As the FDA has noted, there is no feasible way to prevent some filth from getting into practically all of our food supply. Of course, the FDA has tools to address this problem where it causes actual harm. The FDA’s poisonous and deleterious substances controls empower the agency to preempt and remediate safety risks in food. And, through its “aesthetic adulteration” standards, the FDA is also empowered to address filth in food even where it causes no direct harm to human health.
In a 1978 proposal, economists Melvin Hinich and Richard Staelin proposed to replace the FDA’s aesthetic adulteration standards with a labelling system, allowing consumers to choose the level of “natural and unavoidable defects” (a nicer name for filth) that they want in their food. I think this proposal—which, I should note, was never seriously entertained by the FDA—raises a few interesting questions.
First, would filth labeling be a good use of label space? Label space is a very precious resource, and research shows that overwhelming consumers with food warning labels makes it difficult for them to distinguish between big and small risks. If we start labelling food for harmless filth content, we may dilute information that has real public health ramifications (like, for example, messaging about added sugar).

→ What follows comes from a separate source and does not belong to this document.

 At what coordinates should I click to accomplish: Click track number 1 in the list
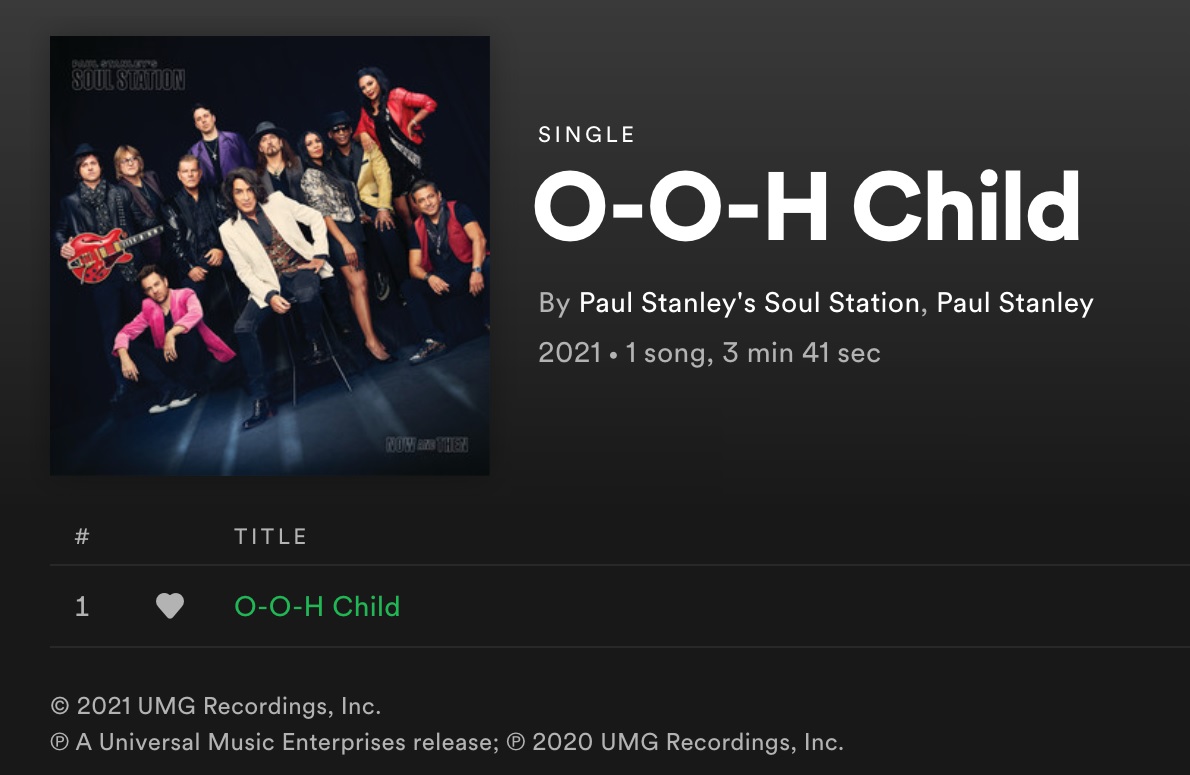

Second, what if a labelling system doesn’t work as it is supposed to? We know that individuals are often irrational actors, and consumers might express strong preferences for foods with a much lower filth content than necessary, causing companies to impose extra sanitation controls on their facilities and precipitating increases in food costs. Should choices about filth content remain in the hands of regulatory authorities because consumers can’t be depended upon to act rationally in this area?
Third, what if consumers don’t want to know the filth content of their foods? Perhaps Americans would prefer for the unseen hands of the FDA to take care of the worst filth offenders, while they stay comfortably ignorant about the remainder of the food supply. Are there certain aspects of the health arena that we can collectively agree we don’t want more information about?
None of these questions are of particularly urgent relevance—the FDA is not going to start labeling for filth content soon—but they illuminate how complex our relationship to food is, and how difficult it can be to balance the imperative to inform the public with other health policy goals.
Alexandra Slessarev is a 2018-2019 Petrie-Flom Center Student Fellow.